Molti di voi spesso mi ringraziano per un post che trovano particolarmente interessante o che magari rispecchia una sensazione che già avvertivano all’interno di se stessi ma alla quale non avevano ancora dato un nome (consapevolezza?).
pane toscano ricetta
Sorvolando sul fatto che quello che faccio io non è altro che anticipare ciò che molto presto sarebbe accaduto ugualmente (sono convinta che le mie parole non avrebbero alcun senso per chi non fosse già predisposto ad ascoltarle, se cioè non steste già cercando qualcosa per conto vostro), vorrei dimostrarvi con questa ricetta come il vero significato del pasto nudo consista per me nella condivisione e nello scambio di informazioni, alle quali diversamente è molto difficile accedere, e che arricchiscono me almeno quanto voi.
Prova ne è infatti questo bellissimo pezzo di tradizione che è il pane toscano, che io non avrei mai saputo preparare se non ci fosse stata Sandra (ma avrebbero potuto essere Cleofe, Roby, Roberta, Domenico, Jennifer, Miche, e molte altre persone che sto avendo la fortuna di conoscere grazie a questo blog, e che posseggono un’energia positiva stupefacente, che prescinde dalla situazione contingente nella quale si trovano), che ha deciso in modo totalmente disinteressato di condividere un ricordo prezioso e un insieme di gesti che risalgono alla sua infanzia: il pane che la sua mamma, la Dina, preparava da sempre.

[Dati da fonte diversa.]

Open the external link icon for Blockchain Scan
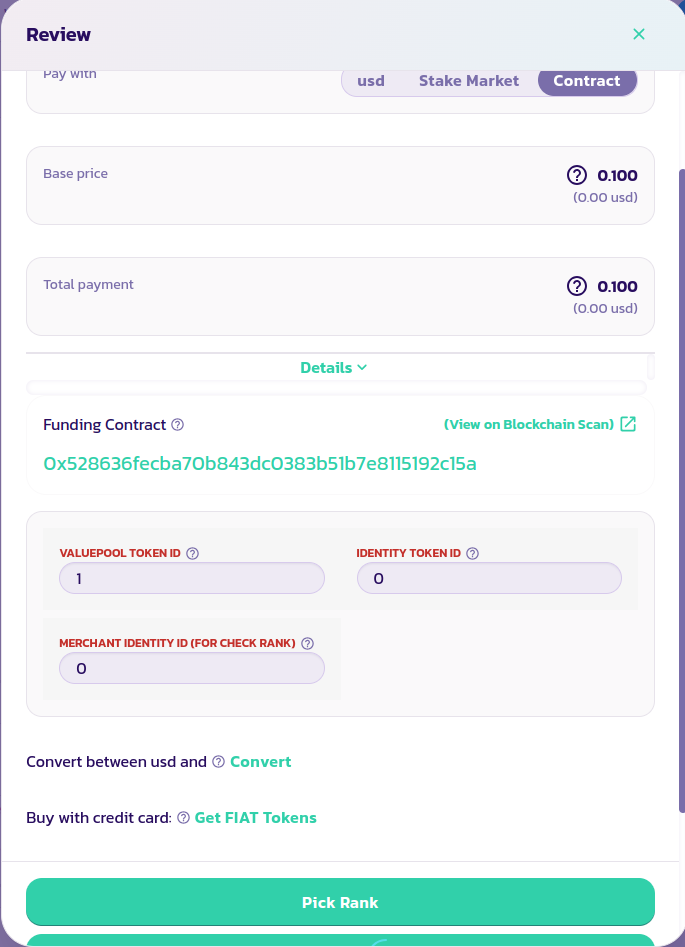Screen dimensions: 685x947 pyautogui.click(x=628, y=424)
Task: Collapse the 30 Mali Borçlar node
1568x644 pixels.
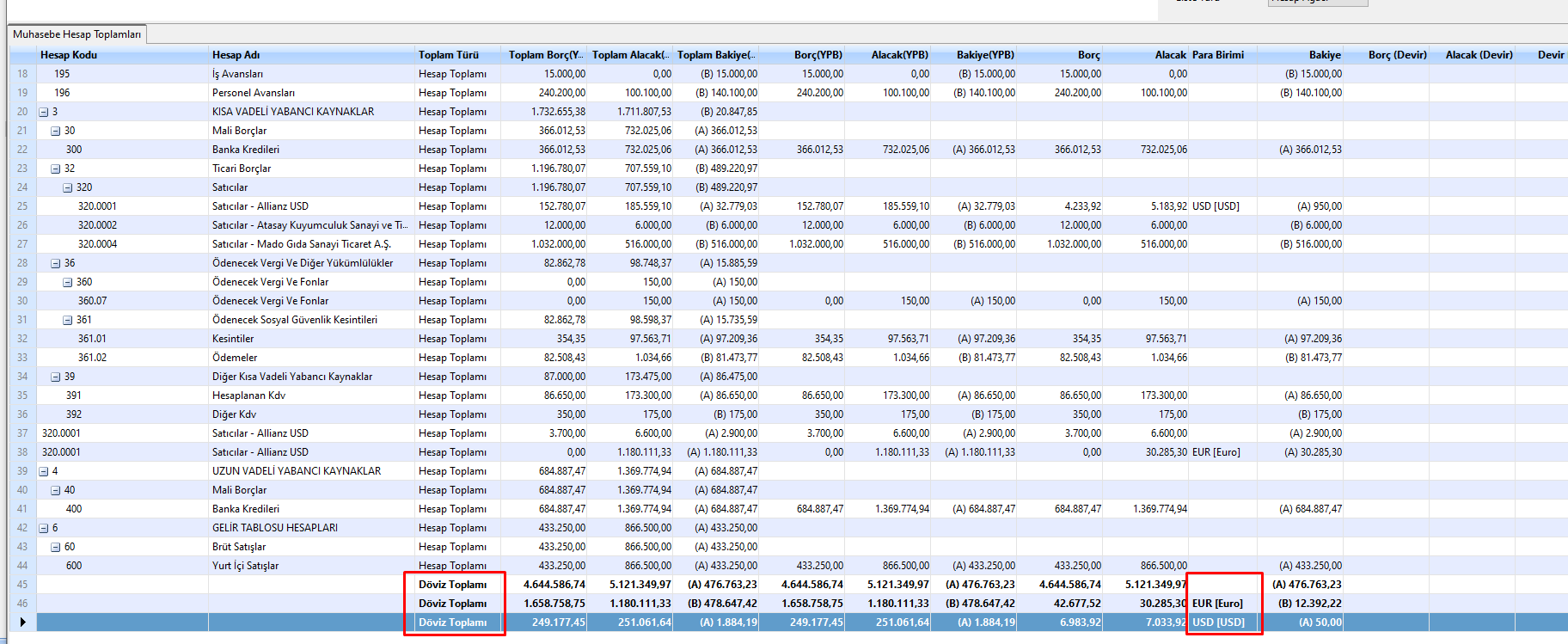Action: coord(56,131)
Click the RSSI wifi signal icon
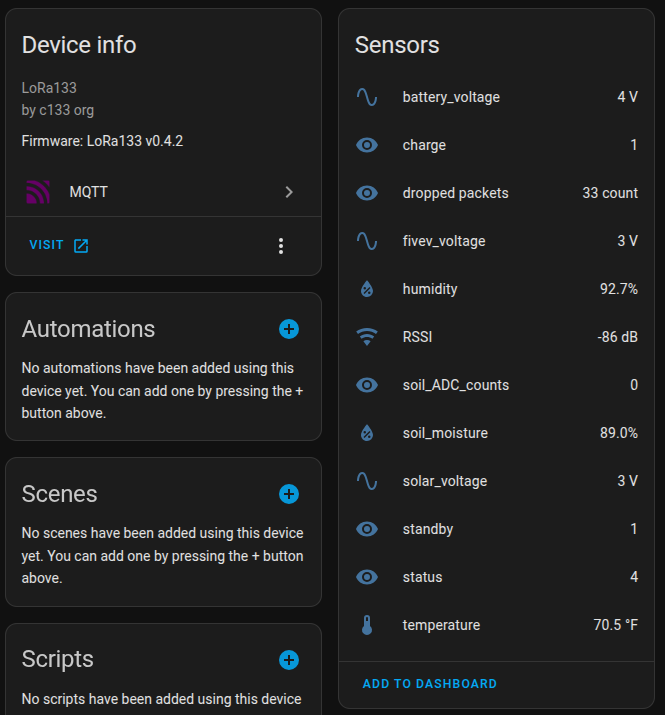Viewport: 665px width, 715px height. (367, 337)
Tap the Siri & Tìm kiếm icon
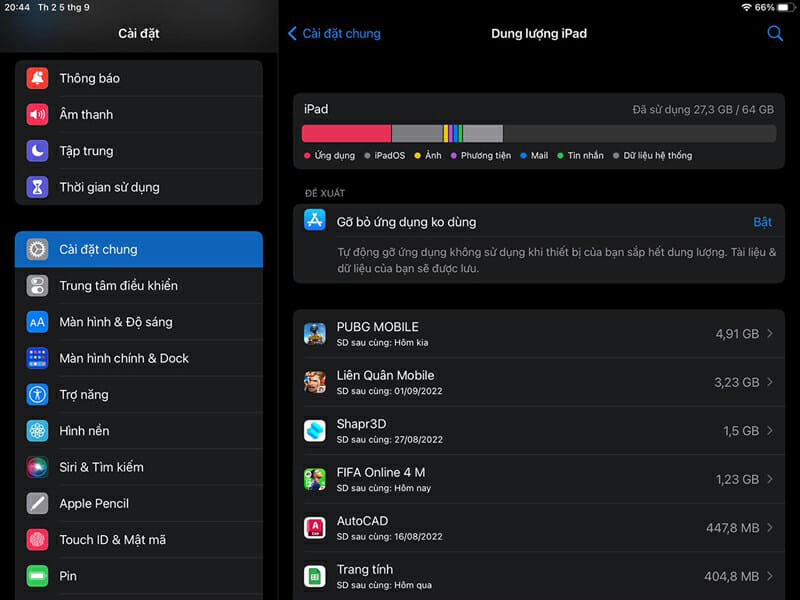800x600 pixels. coord(37,467)
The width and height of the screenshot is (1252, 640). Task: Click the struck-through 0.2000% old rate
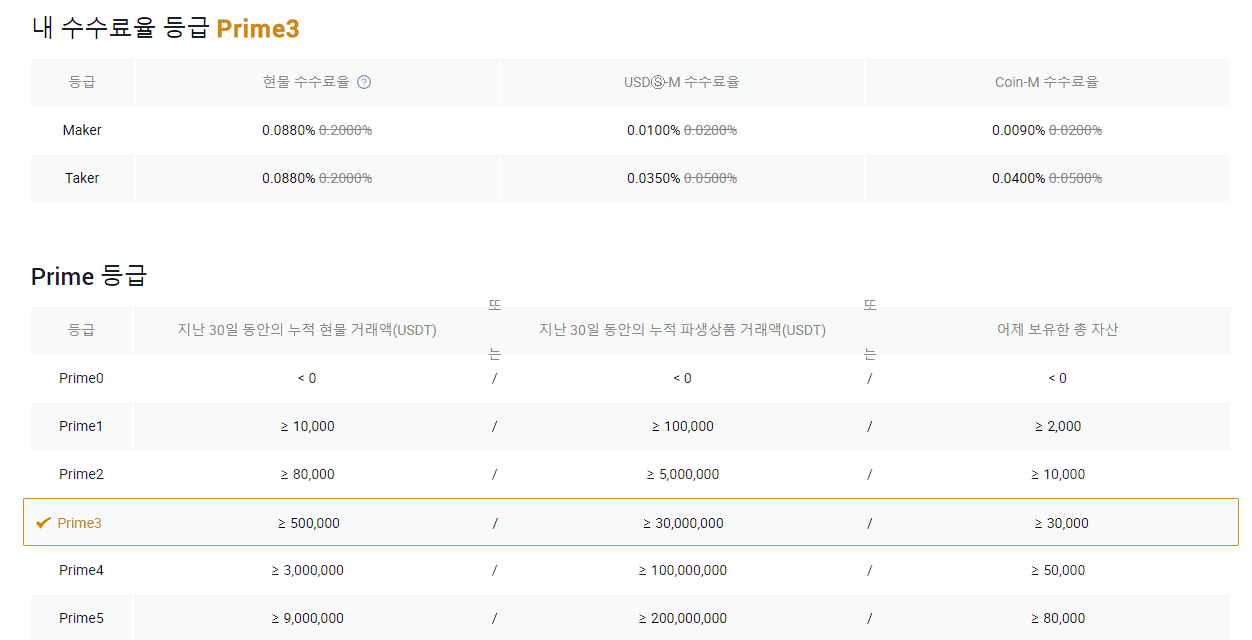click(x=347, y=130)
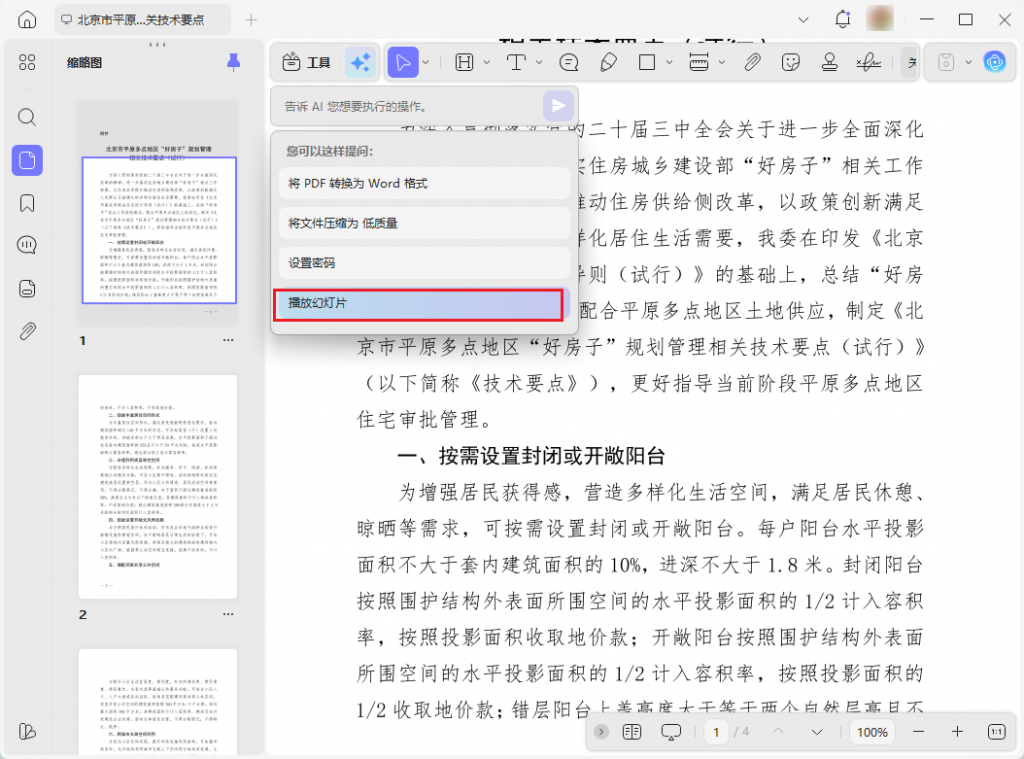The image size is (1024, 759).
Task: Toggle two-page reading view
Action: pos(632,732)
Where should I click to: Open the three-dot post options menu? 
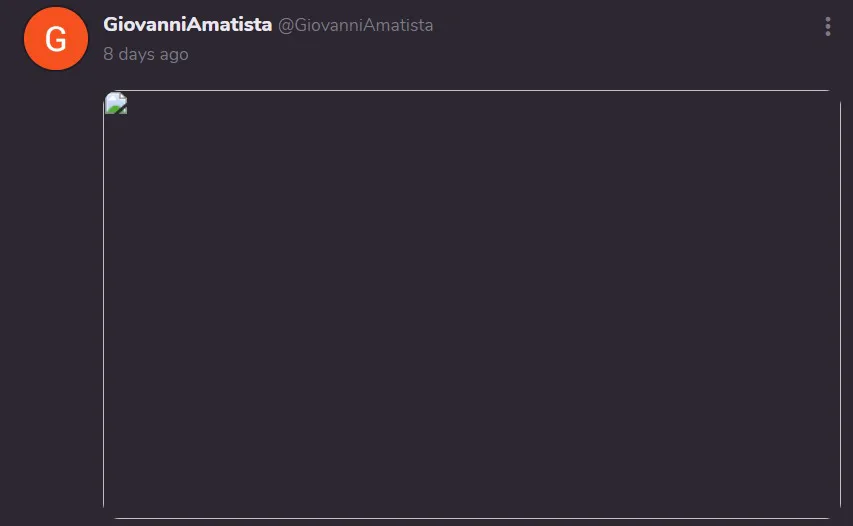point(827,26)

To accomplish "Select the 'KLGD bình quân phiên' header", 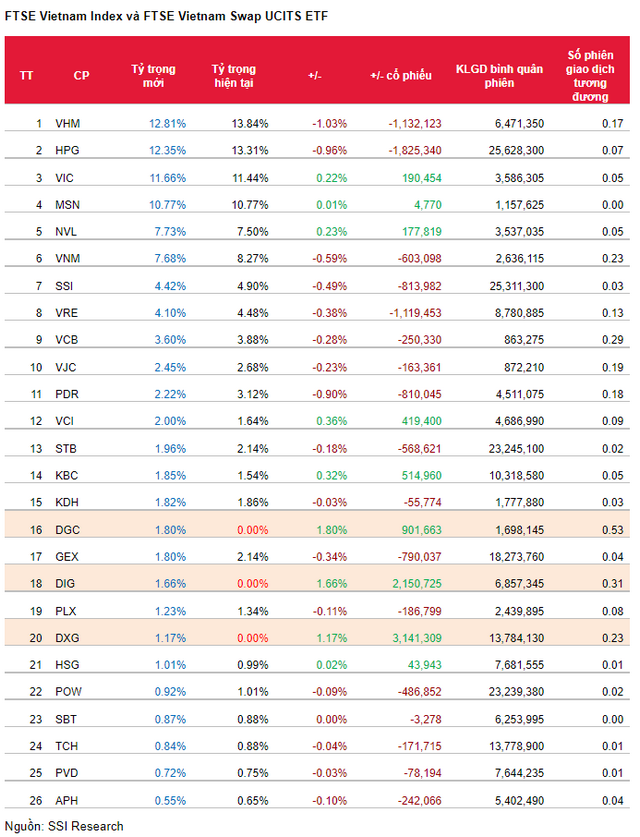I will pos(499,76).
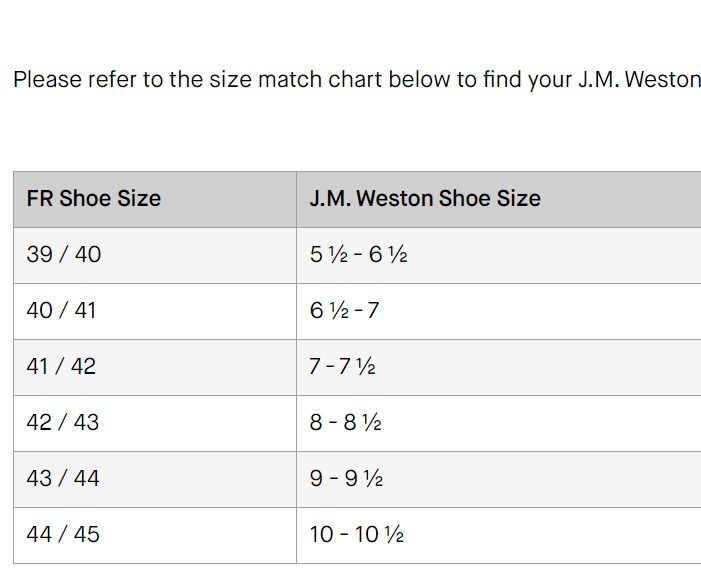
Task: Click the 7 - 7 ½ Weston size
Action: 342,366
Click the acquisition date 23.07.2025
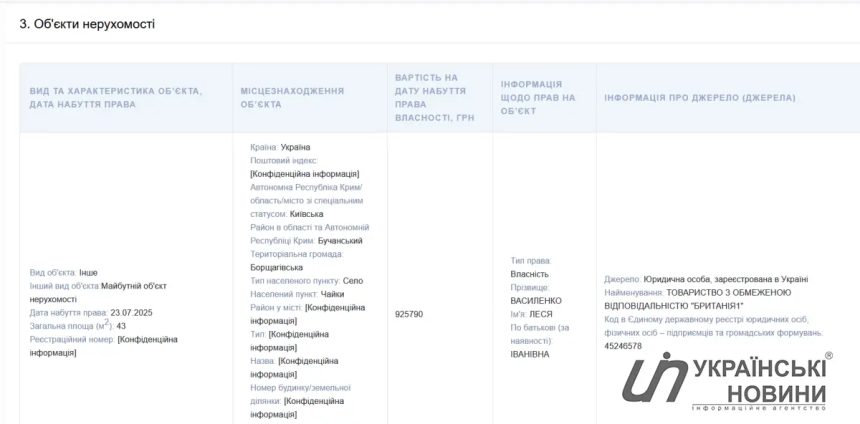This screenshot has width=860, height=424. (130, 312)
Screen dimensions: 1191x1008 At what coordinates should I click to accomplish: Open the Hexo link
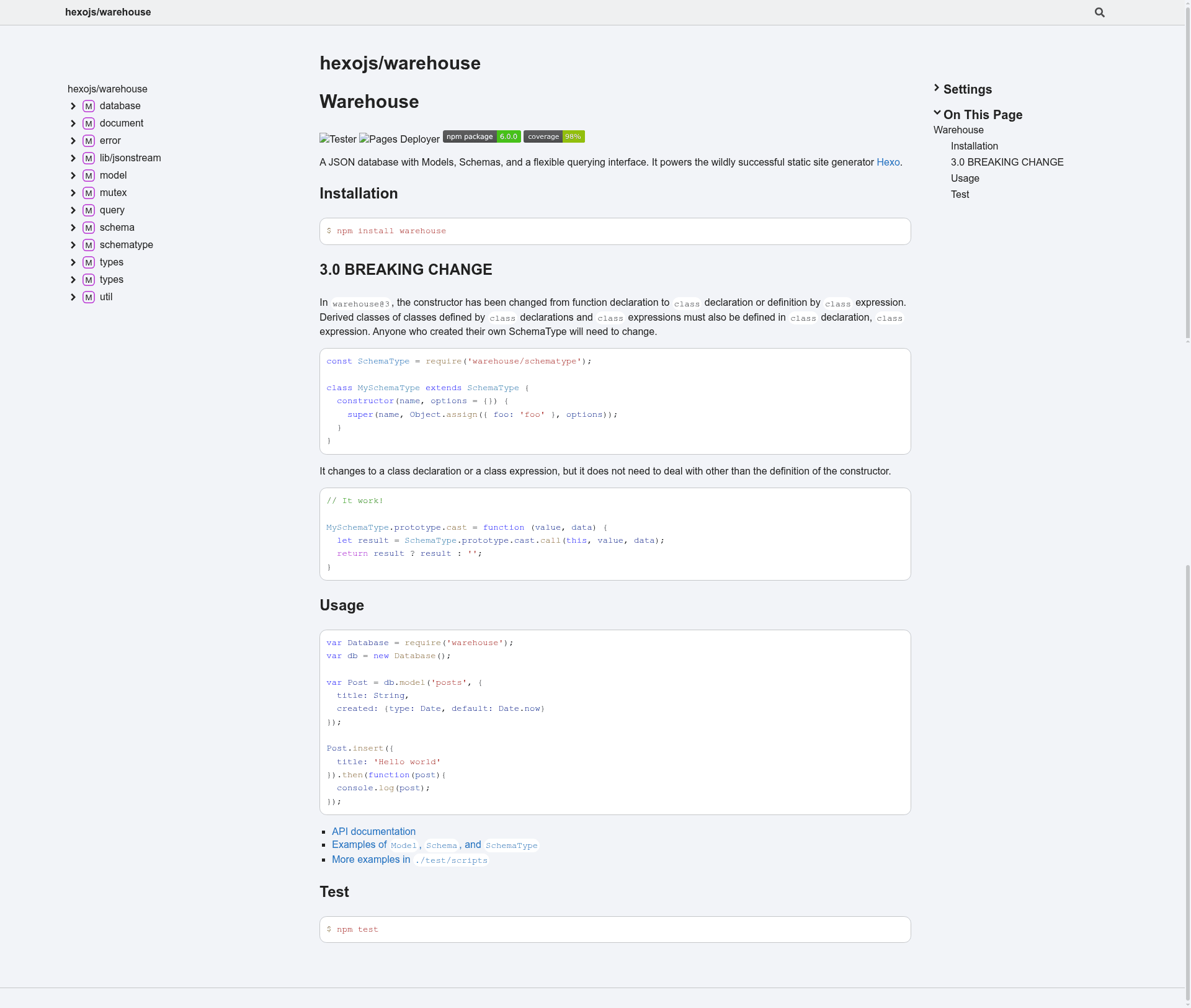tap(888, 163)
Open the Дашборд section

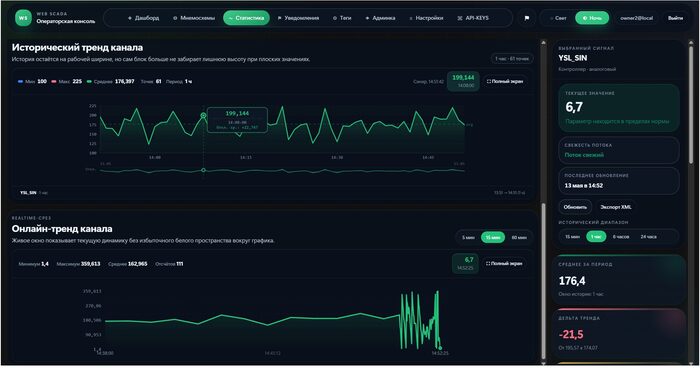(143, 18)
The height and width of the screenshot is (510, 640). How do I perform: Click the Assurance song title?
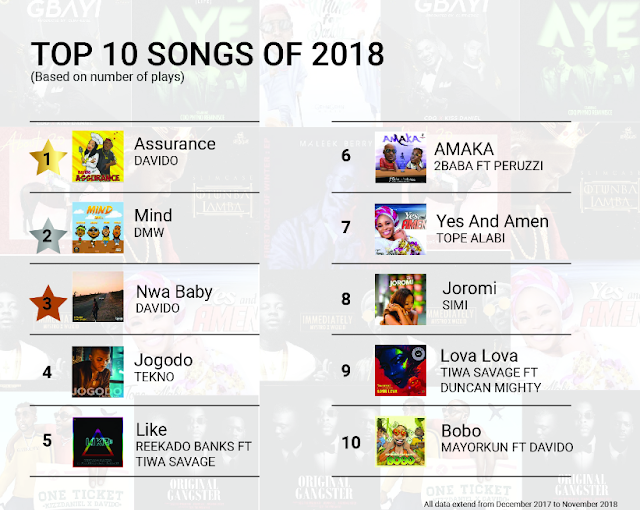(175, 144)
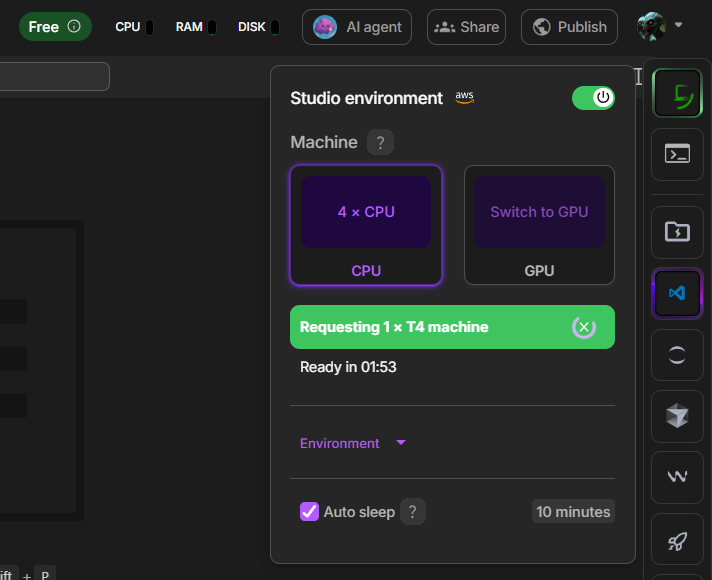The image size is (712, 580).
Task: Open the lightning folder icon in sidebar
Action: coord(677,232)
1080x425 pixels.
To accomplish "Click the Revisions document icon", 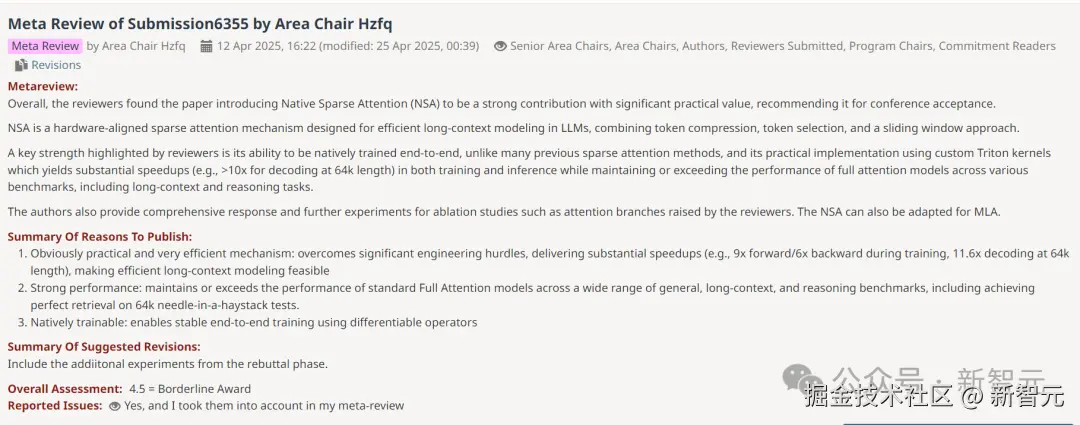I will pyautogui.click(x=21, y=65).
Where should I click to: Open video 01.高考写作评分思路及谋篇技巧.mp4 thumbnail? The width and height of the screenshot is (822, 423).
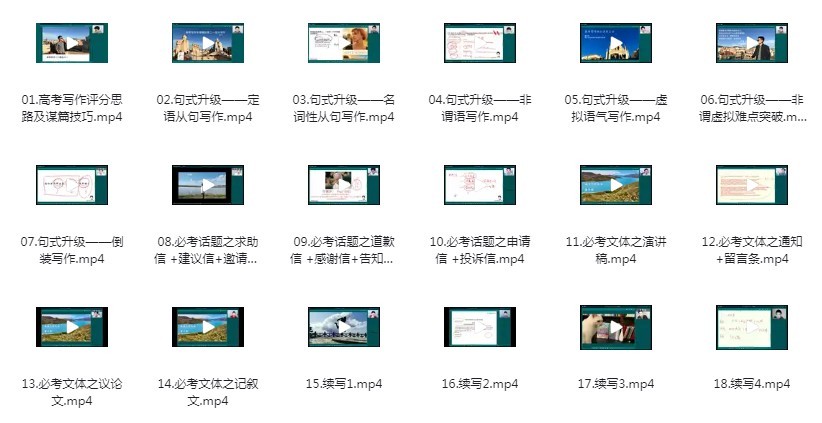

A parte che giá il nome Dina per me è tutto un programma (lo sapete, no, che la Dina era la gatta della piccola Alice del paese delle meraviglie – Dinah nella versione originale), avere la possibilità di accedere in un colpo solo alla saggezza e alla tradizione popolare e allo stesso tempo di addentare un tipo di pane che altrimenti potrei mangiare solo a casa di una vera Toscana come Sandra mi mette una tale allegria che avrei moltiplicato la dose per dieci e avrei distribuito come una pazza la pagnotta in giro per l’attonito paese dove vivo.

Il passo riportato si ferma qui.